Am Donnerstagabend hat ein heftiges Gewitter in Baden-Württemberg schwere Schäden angerichtet, dabei kam ein Radfahrer im Raum Karlsruhe ums Leben.
Was ist passiert? Ein sehr starkes Gewitter, Fachleute nennen es „Supercelle", ist am Donnerstag über Baden-Württemberg hinweggezogen. Es begann in Echterdingen bei Esslingen und reichte bis nach Ulm. Dabei fielen Hagelkörner bis zu fünf Zentimeter groß, Bäume stürzten um, Dächer wurden beschädigt und Häuserfassaden stürzten teilweise ein. Im Raum Karlsruhe wurde ein Radfahrer von einem umstürzenden Baum getroffen und starb. Ein weiterer Radfahrer und zwei Kinder wurden verletzt. In Besigheim verursachte ein Blitz einen Dachstuhlbrand, in Neckartailfingen fiel ein Carport auf vier Autos.

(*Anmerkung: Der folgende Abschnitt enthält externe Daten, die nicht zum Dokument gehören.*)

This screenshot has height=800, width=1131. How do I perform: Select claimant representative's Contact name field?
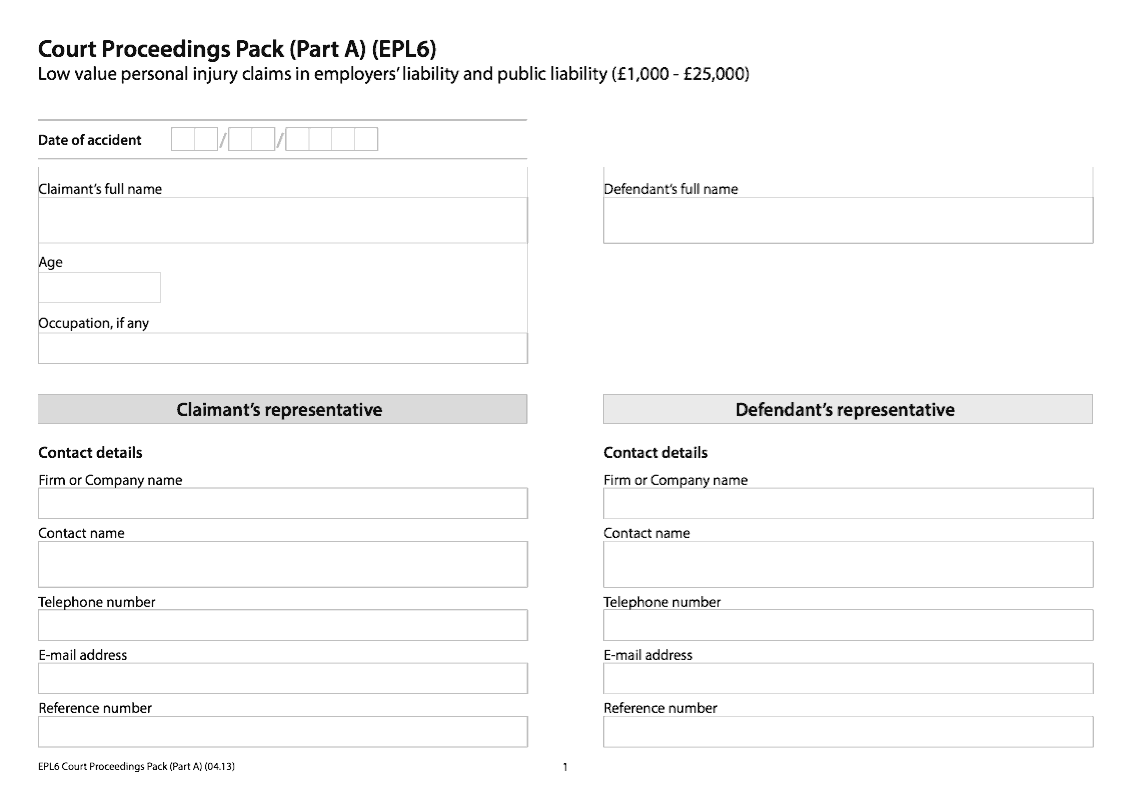282,564
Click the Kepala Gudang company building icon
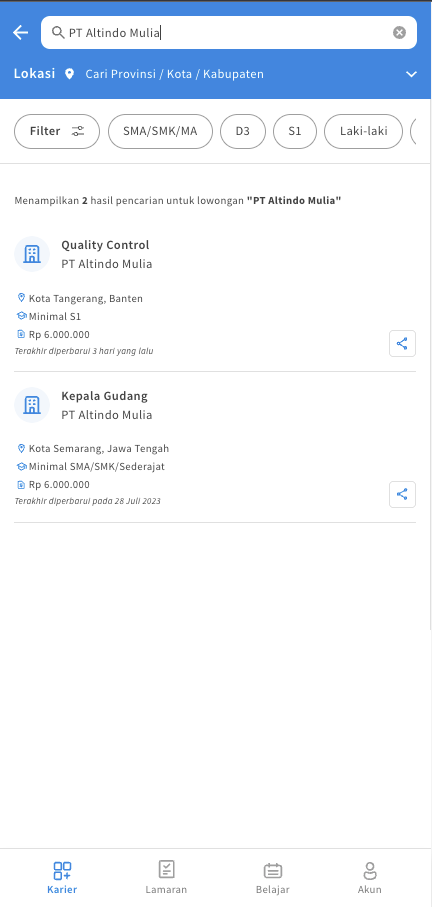Viewport: 432px width, 907px height. tap(32, 405)
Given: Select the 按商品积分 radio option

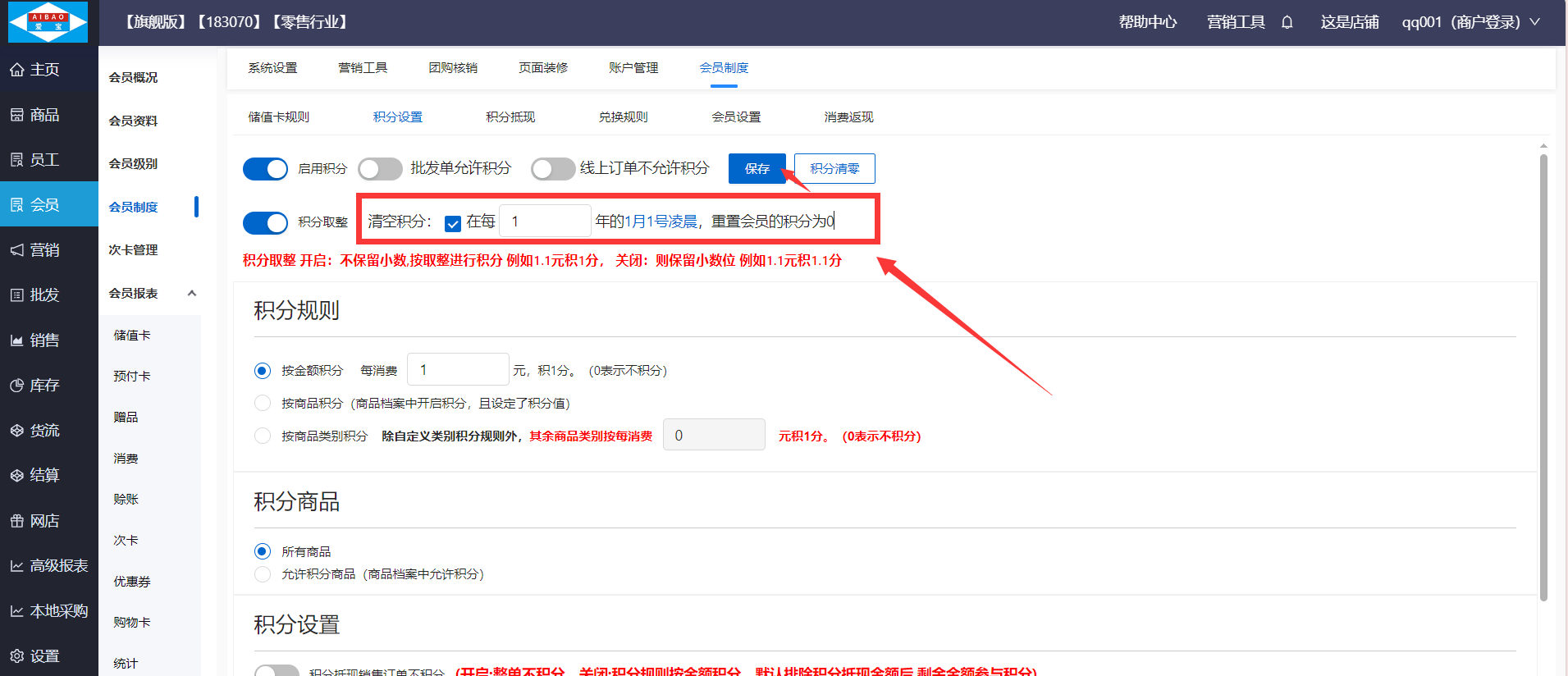Looking at the screenshot, I should (263, 403).
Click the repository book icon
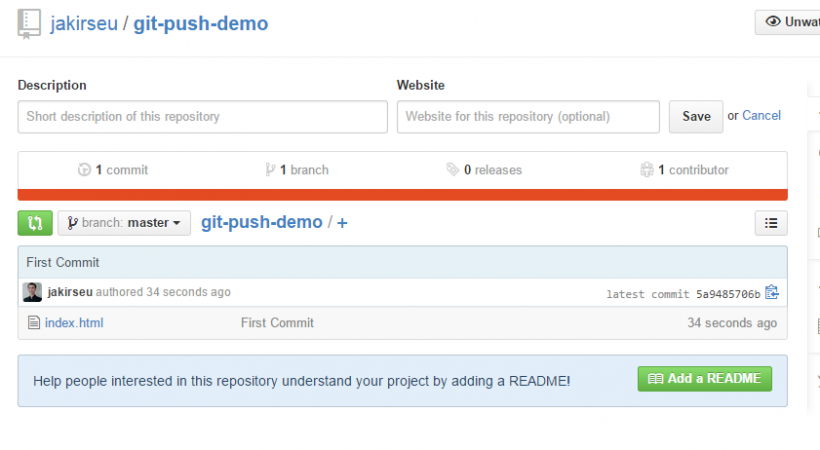 (x=29, y=23)
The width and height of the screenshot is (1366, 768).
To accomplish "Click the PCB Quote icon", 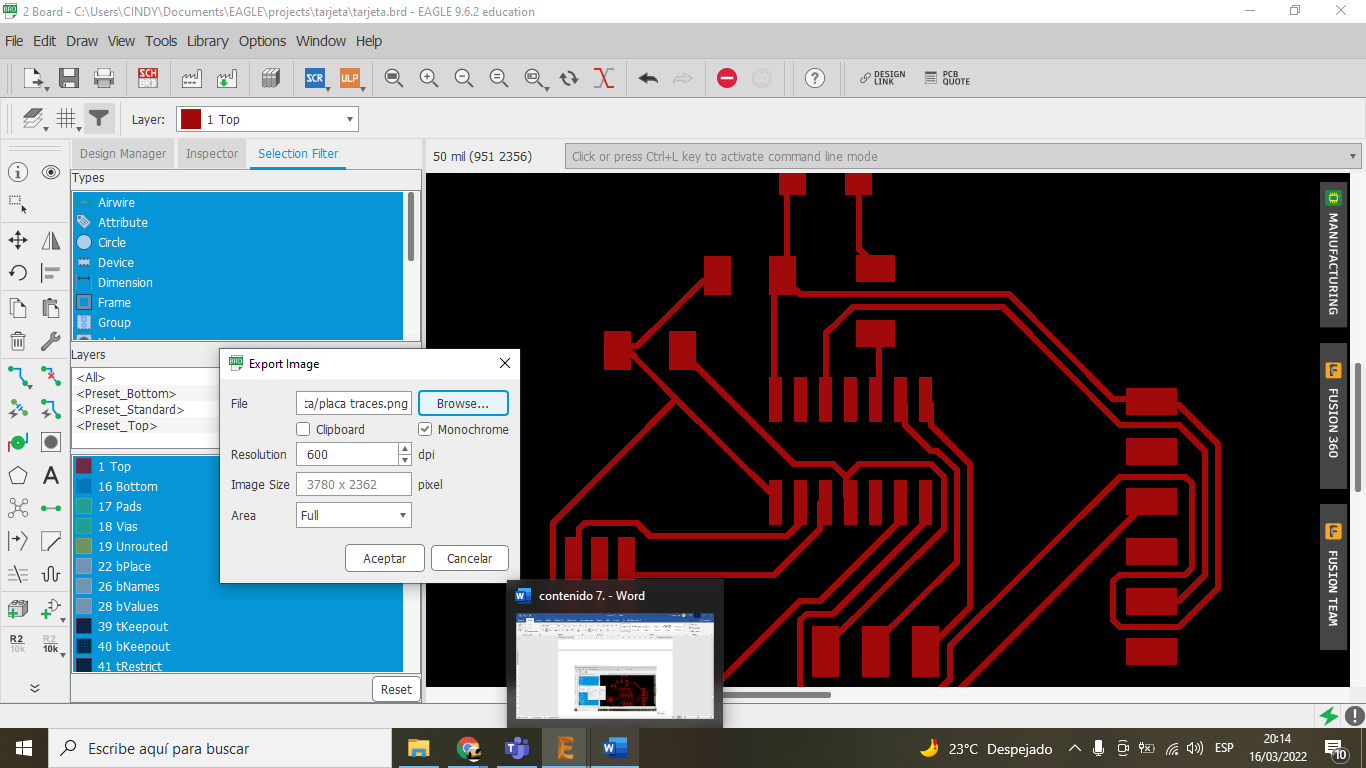I will 946,78.
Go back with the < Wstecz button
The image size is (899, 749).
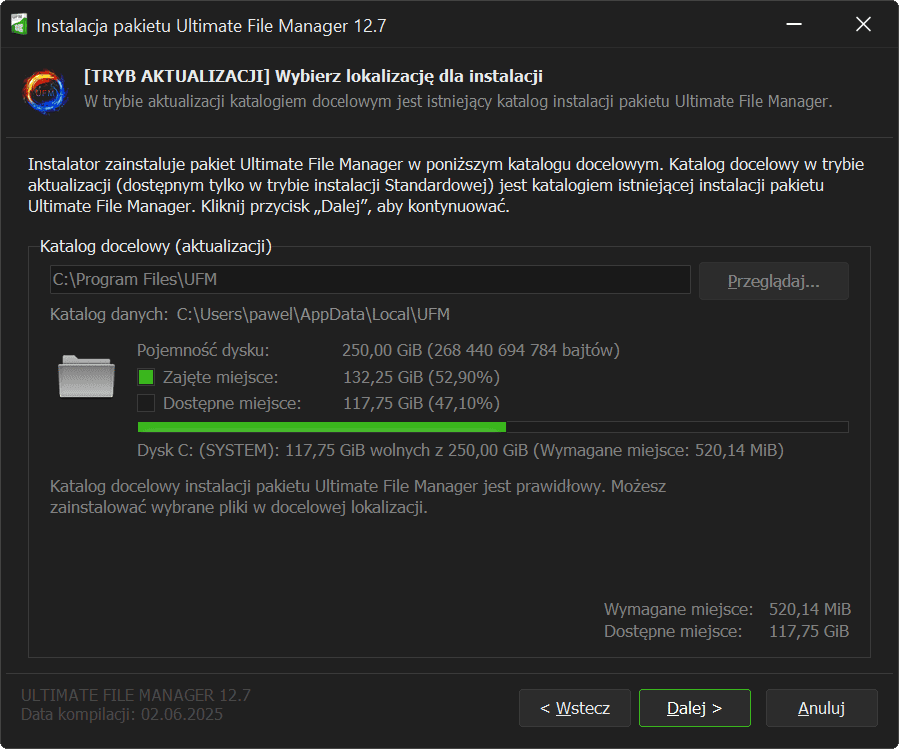[574, 708]
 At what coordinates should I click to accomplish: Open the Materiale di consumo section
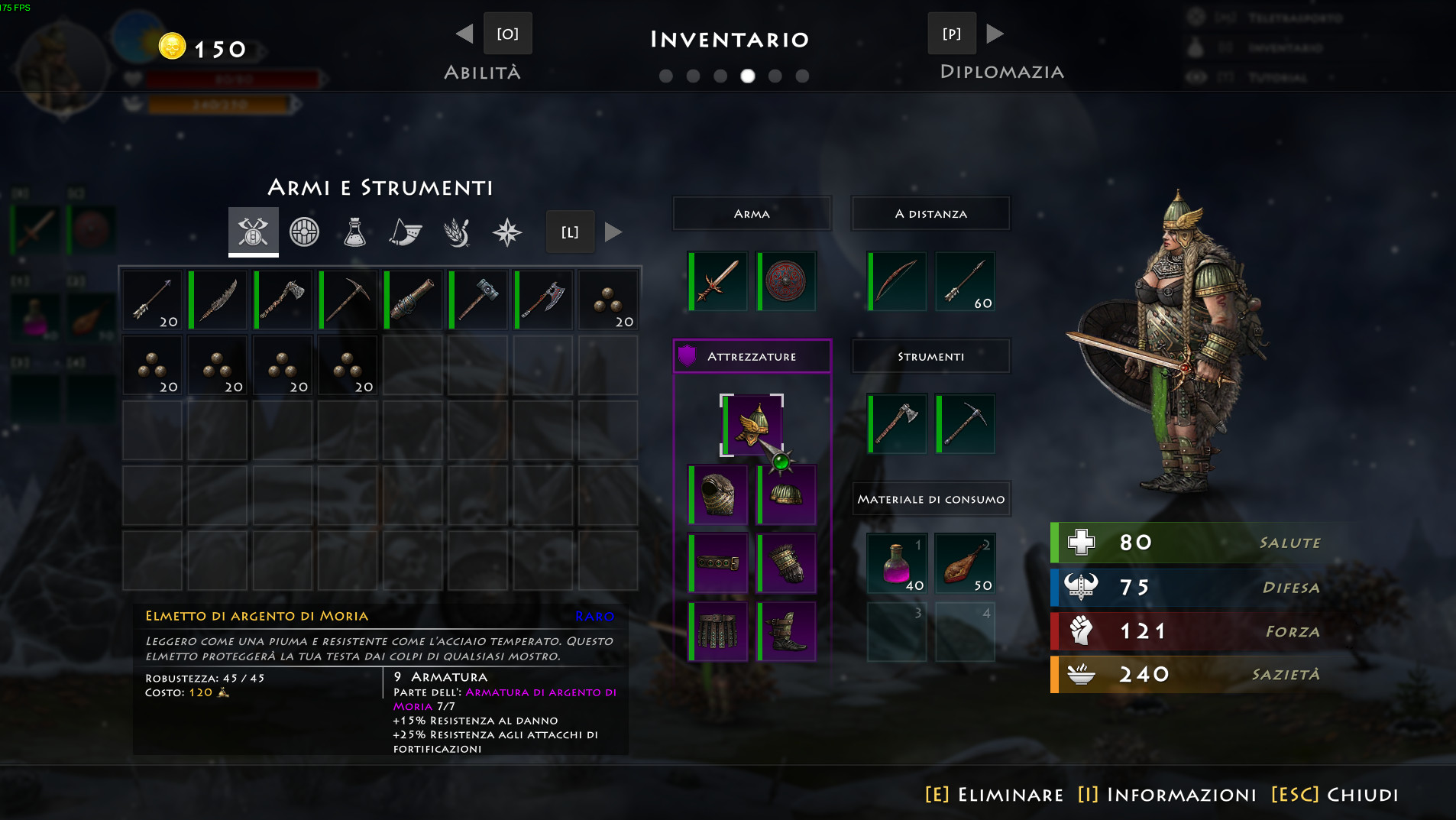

Wer hilft? In Karlsruhe waren rund 400 Feuerwehrleute und etwa 50 Helfer des Technischen Hilfswerks (THW) im Einsatz. Die Feuerwehr rückte zu mehr als 250 Einsätzen aus. Die Notruf-Leitstelle bekam zusätzliches Personal, weil so viele Menschen gleichzeitig anriefen. Am Flughafen Stuttgart landete ein Flugzeug sicher, obwohl es vom Hagel beschädigt worden war. In Bruchsal wurde am selben Tag eine alte Bombe aus dem Zweiten Weltkrieg gefunden und schnell von Fachleuten entschärft; rund 530 Menschen mussten dafür kurzzeitig ihre Häuser verlassen.